A type of Na3V2(PO4)3/C (NVP/C) cathode material for sodium ion batteries was synthesized via a facile solid-phase method. Agarose, a natural polysaccharide from seaweed that can form a 3D network structure through hydrogen bonds in polar solvents, was used as a carbon source and a medium to form NVP/C particles as nanograins with a thin layer of carbon coating in a 3D carbon network. As the cathode, the NVP/C material exhibited a reversible capacity of 116 mA h g−1 at 1C, which is very close to its theoretical capacity (117.6 mA h g−1), with a capacity retention of 97.3% after 500 cycles. At 20C, the NVP/C had a capacity of 100 mA h g−1 and still kept a relatively stable capacity of 78 mA h g−1 after being cycled 7000 times.
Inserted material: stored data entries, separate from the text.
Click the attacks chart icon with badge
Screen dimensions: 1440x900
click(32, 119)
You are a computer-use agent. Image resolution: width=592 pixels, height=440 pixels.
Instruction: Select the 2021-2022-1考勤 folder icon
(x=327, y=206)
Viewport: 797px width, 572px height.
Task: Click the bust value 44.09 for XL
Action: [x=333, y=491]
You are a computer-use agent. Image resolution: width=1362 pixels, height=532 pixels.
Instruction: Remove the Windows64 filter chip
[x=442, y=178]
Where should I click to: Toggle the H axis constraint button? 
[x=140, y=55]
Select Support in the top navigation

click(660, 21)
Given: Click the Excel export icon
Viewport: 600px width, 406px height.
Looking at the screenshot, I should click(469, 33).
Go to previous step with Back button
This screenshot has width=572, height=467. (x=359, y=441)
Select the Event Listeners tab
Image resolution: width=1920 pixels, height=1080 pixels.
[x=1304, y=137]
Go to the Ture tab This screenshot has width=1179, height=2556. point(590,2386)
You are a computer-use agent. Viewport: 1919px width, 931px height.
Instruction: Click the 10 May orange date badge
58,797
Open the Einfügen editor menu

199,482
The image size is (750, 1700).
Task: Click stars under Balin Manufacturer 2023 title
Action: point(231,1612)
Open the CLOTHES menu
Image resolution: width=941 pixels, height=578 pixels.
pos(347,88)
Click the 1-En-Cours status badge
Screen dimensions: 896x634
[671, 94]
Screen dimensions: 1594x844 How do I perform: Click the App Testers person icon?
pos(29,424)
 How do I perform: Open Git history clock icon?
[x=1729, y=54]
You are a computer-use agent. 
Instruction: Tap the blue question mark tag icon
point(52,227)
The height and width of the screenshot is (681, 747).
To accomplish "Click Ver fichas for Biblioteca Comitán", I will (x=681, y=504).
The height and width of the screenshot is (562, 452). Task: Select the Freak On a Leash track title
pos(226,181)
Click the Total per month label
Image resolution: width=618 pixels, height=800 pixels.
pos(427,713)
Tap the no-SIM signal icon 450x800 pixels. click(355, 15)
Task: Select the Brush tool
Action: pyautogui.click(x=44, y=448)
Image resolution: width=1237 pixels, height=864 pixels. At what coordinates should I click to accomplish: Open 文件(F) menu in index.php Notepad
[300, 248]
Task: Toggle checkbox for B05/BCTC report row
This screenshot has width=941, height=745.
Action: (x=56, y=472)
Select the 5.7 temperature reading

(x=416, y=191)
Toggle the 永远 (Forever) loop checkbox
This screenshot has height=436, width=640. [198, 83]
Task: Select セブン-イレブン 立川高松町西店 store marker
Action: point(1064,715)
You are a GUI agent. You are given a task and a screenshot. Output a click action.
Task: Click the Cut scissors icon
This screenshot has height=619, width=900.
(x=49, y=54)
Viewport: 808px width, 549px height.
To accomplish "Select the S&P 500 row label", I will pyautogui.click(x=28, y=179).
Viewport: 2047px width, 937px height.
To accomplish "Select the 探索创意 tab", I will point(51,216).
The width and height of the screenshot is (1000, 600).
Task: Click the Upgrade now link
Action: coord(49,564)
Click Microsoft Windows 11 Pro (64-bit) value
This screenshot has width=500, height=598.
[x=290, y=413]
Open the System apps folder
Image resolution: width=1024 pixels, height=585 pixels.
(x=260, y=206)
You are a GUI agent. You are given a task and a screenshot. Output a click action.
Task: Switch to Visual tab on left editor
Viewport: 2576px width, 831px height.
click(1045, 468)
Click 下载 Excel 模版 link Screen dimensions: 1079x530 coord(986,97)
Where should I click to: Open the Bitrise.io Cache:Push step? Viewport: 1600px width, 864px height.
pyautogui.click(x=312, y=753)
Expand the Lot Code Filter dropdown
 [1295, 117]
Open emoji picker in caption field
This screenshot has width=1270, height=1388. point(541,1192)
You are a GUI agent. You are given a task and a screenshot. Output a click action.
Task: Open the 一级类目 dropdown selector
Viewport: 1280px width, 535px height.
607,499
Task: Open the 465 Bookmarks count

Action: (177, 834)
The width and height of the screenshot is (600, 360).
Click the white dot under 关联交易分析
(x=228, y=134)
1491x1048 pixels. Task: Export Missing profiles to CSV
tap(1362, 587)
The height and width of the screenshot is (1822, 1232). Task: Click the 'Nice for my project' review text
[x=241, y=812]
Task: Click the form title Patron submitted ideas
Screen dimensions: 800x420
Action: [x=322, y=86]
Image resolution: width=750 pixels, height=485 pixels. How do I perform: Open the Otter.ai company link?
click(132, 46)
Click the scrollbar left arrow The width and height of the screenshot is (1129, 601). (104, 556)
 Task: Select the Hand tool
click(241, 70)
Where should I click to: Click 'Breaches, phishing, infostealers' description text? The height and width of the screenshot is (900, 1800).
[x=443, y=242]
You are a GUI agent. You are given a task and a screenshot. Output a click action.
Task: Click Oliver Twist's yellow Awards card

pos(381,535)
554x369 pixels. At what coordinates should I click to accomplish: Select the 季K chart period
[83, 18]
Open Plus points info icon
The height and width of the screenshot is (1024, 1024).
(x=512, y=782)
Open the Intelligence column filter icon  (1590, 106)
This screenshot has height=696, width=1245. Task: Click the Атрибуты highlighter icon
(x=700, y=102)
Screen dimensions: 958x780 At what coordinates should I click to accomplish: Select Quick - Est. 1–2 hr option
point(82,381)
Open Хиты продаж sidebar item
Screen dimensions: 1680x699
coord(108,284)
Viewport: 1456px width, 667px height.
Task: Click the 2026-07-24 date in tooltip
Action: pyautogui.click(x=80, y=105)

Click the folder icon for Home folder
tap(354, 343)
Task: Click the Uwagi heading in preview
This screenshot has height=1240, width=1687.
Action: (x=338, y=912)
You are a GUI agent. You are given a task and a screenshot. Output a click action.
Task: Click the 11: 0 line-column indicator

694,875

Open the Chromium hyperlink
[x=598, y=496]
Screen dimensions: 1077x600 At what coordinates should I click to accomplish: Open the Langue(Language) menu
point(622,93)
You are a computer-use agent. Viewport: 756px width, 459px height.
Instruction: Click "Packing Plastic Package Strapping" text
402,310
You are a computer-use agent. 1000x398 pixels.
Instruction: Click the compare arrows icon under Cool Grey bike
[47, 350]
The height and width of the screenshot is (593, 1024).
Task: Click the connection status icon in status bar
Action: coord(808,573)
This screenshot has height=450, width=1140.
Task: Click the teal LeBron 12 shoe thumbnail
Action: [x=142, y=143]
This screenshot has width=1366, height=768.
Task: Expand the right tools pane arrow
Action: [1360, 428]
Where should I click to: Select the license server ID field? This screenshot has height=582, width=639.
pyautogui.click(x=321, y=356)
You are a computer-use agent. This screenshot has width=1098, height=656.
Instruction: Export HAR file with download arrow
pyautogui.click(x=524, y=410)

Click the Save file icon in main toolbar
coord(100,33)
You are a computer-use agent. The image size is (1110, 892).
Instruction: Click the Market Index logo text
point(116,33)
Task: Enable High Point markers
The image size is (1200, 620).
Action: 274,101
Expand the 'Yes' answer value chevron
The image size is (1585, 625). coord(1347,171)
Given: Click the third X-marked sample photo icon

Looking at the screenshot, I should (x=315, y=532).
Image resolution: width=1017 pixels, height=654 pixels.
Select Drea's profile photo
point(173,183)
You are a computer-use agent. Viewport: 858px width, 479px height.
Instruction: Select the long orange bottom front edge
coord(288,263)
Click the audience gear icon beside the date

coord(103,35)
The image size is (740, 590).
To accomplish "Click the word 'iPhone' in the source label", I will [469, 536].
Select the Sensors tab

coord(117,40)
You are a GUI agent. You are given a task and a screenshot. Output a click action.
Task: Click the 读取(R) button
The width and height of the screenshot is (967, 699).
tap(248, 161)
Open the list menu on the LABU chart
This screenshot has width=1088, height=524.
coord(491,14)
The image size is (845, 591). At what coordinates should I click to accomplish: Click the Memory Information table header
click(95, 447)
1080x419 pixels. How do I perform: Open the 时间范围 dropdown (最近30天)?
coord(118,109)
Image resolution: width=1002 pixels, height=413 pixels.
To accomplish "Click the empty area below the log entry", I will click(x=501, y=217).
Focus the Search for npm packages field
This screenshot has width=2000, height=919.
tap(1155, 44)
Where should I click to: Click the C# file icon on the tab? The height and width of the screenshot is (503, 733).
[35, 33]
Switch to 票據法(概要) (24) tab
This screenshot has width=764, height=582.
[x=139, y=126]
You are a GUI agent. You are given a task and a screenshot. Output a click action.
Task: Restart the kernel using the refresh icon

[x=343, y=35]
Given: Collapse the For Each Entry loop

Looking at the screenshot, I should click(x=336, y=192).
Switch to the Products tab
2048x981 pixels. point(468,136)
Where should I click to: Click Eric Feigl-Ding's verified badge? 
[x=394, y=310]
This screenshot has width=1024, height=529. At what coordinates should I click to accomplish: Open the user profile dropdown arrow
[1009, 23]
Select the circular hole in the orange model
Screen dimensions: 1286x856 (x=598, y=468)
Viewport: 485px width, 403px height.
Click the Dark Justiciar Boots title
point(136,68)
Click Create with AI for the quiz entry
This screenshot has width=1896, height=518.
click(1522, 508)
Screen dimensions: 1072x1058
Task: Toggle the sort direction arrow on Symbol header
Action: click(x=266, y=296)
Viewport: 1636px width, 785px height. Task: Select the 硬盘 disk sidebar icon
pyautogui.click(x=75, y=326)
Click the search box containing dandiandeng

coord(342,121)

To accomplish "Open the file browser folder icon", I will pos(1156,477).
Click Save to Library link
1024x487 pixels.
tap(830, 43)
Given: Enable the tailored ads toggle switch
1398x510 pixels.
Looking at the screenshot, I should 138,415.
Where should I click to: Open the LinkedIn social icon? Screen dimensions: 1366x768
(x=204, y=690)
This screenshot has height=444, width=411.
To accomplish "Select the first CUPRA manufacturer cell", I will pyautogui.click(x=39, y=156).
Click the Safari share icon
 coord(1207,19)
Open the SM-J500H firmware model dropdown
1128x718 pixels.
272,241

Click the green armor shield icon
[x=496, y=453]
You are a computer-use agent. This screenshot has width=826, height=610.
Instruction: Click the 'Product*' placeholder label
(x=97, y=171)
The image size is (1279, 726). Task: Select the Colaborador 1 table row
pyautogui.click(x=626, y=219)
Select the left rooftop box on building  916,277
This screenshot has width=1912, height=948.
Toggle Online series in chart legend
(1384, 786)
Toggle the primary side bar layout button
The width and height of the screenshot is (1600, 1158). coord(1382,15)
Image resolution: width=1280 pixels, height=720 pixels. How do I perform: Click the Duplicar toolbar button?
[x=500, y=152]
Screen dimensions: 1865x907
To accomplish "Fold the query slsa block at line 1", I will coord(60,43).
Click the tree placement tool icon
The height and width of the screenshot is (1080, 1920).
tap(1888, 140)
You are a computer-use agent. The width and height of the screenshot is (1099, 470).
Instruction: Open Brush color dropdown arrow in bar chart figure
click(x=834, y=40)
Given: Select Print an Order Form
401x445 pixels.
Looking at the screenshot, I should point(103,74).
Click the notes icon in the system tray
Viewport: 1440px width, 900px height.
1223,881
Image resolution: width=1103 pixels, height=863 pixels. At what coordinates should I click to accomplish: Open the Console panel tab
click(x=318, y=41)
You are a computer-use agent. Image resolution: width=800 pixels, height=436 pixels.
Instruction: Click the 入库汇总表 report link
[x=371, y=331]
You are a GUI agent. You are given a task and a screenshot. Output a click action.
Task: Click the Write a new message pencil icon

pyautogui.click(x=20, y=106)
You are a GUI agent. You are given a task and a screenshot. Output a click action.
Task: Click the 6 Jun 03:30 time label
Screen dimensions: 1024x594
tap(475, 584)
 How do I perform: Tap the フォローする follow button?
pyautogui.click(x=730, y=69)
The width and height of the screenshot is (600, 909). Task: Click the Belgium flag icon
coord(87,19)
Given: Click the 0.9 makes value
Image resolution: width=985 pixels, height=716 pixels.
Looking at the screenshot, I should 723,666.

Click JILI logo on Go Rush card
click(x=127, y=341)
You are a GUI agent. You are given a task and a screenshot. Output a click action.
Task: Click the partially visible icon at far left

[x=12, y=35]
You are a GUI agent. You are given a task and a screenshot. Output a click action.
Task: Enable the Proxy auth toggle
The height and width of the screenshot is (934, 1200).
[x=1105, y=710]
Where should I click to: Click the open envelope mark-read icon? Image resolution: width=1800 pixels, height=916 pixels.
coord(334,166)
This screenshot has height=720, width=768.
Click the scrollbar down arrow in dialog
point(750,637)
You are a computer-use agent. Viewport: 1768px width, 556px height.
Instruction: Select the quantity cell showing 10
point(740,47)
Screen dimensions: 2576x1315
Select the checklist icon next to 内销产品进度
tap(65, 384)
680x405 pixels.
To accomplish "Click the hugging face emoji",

Based on the excellent performance of the obtained cathode material, a sodium ion full cell was assembled with S-doped carbon as the anode, which delivered 110 mA h g−1 of discharge capacity at 200 mA h g−1 (calculated using NVP as the cathode) and displayed an average voltage of around 1.7 V. All of these results imply that the prepared NVP/C has potential for application in sodium ion batteries for large-scale energy storage.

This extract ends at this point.